月に一度、絵画教室で子どもたちと絵を描いています。

普段はグラフィックデザインの仕事をしていますが、この教室の時間は少し違った意味で大切。

「描かせる」のではなく「引き出す」ことが、私の役割です。

デザインの現場では、相手の要望や思いを汲み取りながら、形にしていく。

でも、子どもたちの場合は、もっと感覚的で、自由です。

その中にある「光る瞬間」を見つけるのが、私の楽しみであり、教える上での目標でもあります。

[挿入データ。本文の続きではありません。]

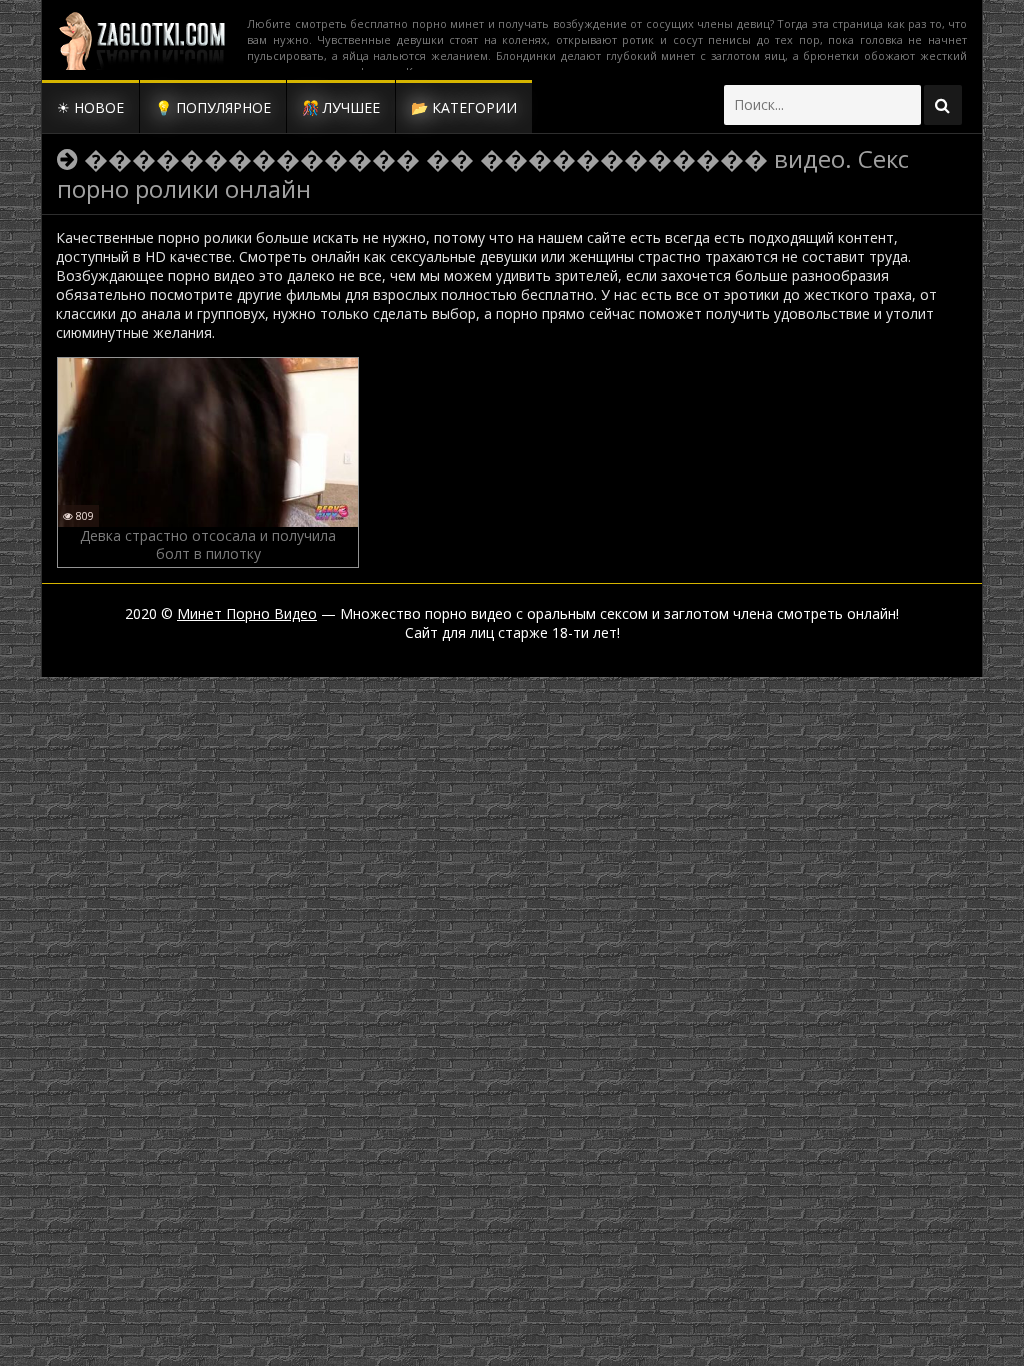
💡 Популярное (213, 107)
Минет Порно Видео (247, 613)
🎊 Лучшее (341, 107)
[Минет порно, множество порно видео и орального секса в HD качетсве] (142, 40)
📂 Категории (464, 107)
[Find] (943, 105)
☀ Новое (90, 107)
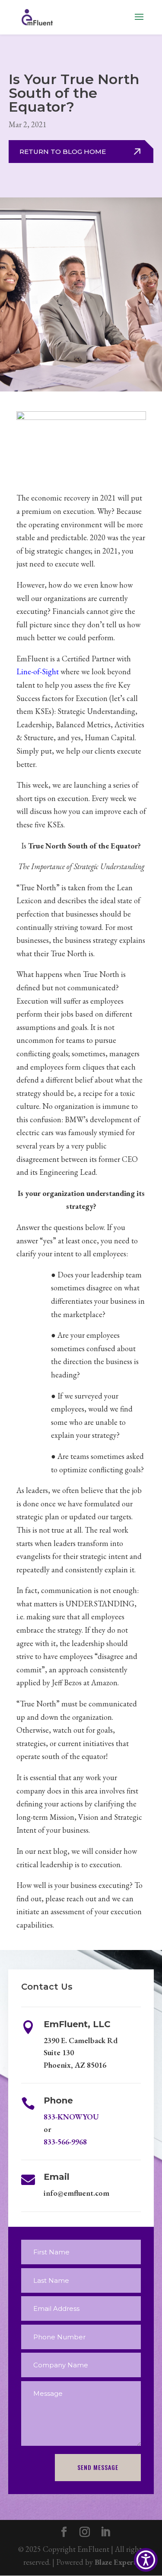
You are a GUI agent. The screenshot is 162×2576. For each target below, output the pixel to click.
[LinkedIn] (105, 2533)
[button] (146, 2560)
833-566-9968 (65, 2142)
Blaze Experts (117, 2562)
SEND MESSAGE (97, 2467)
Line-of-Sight (37, 671)
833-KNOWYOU (71, 2117)
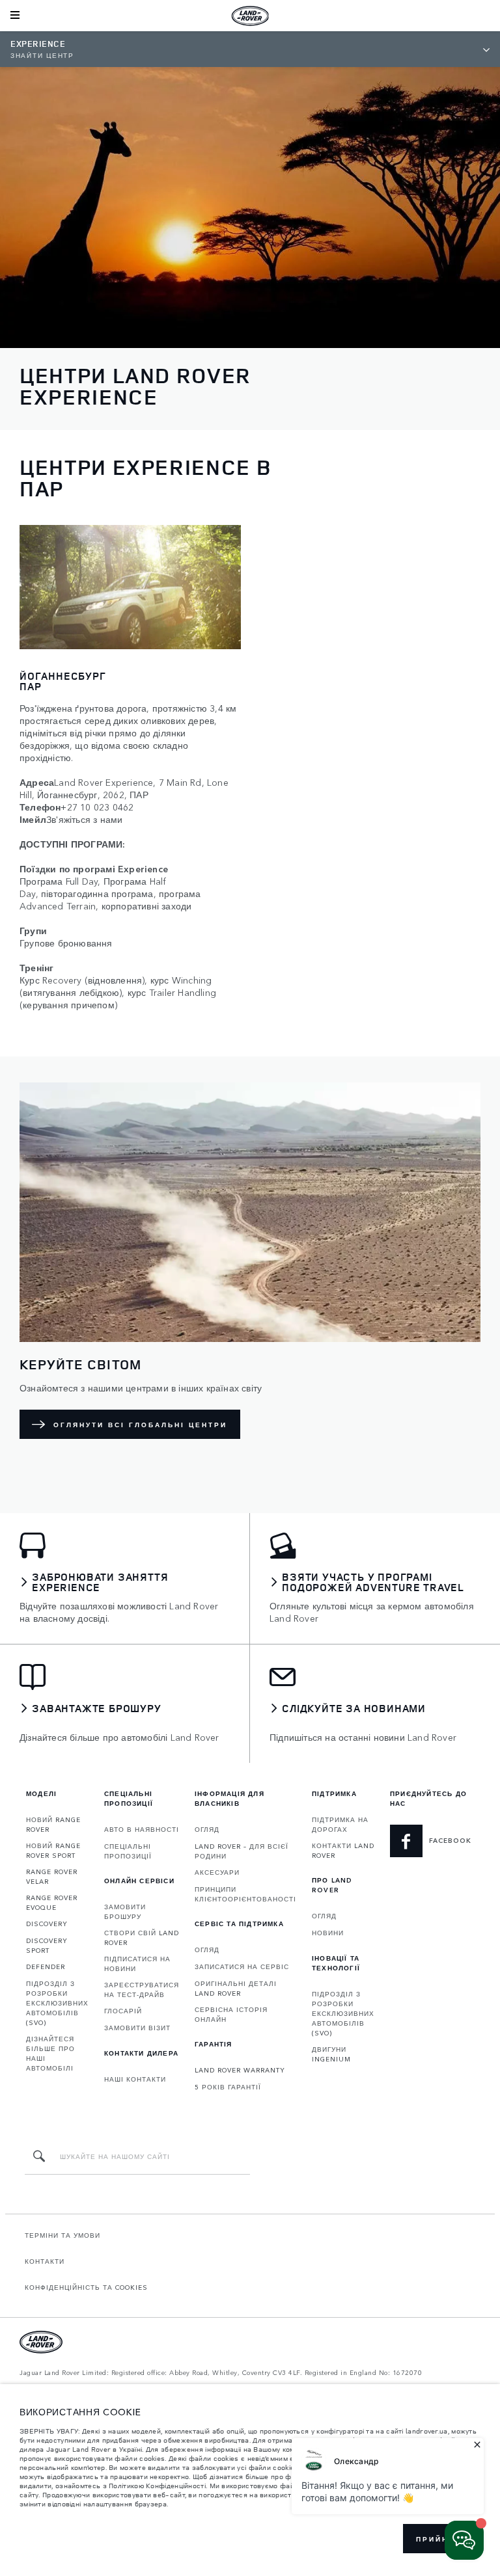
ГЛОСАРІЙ (123, 2010)
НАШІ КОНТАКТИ (135, 2079)
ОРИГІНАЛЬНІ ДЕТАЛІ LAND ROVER (236, 1988)
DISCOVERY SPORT (47, 1945)
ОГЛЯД (207, 1829)
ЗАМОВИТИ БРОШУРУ (125, 1911)
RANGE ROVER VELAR (51, 1876)
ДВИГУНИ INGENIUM (331, 2054)
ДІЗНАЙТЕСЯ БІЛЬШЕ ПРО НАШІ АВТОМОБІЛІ (50, 2053)
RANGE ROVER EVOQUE (51, 1902)
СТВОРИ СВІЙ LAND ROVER (141, 1937)
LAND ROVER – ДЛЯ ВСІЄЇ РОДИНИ (241, 1851)
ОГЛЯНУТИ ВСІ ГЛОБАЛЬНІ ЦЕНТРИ (140, 1424)
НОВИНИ (328, 1932)
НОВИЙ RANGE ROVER (53, 1824)
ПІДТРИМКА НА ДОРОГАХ (340, 1824)
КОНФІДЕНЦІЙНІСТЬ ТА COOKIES (86, 2287)
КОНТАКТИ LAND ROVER (343, 1850)
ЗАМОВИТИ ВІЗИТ (137, 2027)
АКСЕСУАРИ (217, 1872)
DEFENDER (45, 1966)
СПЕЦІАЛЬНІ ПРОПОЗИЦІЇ (128, 1851)
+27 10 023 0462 (97, 807)
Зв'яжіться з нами (84, 819)
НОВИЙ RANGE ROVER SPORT (53, 1850)
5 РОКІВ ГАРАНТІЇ (228, 2086)
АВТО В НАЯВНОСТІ (141, 1829)
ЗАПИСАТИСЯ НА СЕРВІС (242, 1966)
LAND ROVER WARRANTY (240, 2069)
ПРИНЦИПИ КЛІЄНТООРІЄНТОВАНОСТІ (245, 1894)
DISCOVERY (47, 1923)
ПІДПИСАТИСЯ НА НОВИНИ (137, 1963)
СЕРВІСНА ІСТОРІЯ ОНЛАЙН (231, 2014)
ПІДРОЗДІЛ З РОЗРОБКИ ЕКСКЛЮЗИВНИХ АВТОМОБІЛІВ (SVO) (57, 2003)
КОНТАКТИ (44, 2261)
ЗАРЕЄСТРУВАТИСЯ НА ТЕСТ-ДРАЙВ (141, 1989)
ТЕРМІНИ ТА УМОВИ (62, 2235)
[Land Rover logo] (250, 15)
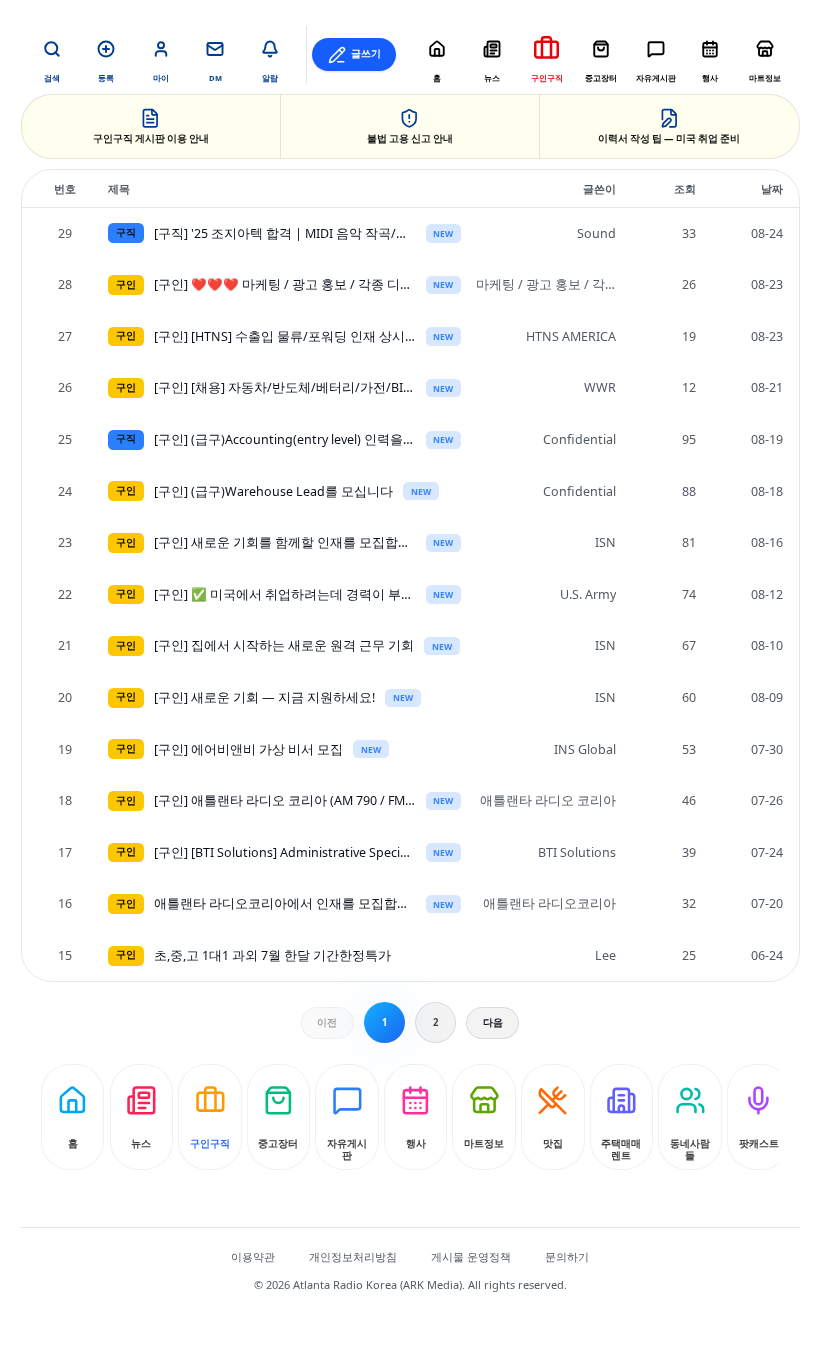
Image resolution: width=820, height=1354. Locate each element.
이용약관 (253, 1256)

正直、4回ぐらい描くと、子どもたちは飽きてきます(笑)

だからこそ、最初の一枚に全力を注げるような、ワクワクするテーマやモチーフを探して、

「こうしてみたら?」と、あくまでも提案のスタンスで向き合います。

指導というよりアートディレクションに近い感覚。

「これ、ポスターに使えるな」

そんなふうに思えるレベルまで持っていけたら、私の中ではひとまず完成。

それ以上、無理に手を加えたり、上手に見せようとしたりはしません。

子どもたちが描いた線や色は、ときに驚くほど力強く、説得力がある。

それはデザイナーがいくら丁寧に構成を考えても生み出せない類のパワーです。

絵画教室で得る発見や刺激は、私のデザインの仕事にも確実に活かされています。

どこまでが導きで、どこからが本人の力なのか。

その境界線を見極める目を持ち続けるためにも、

この時間はとても貴重なのです。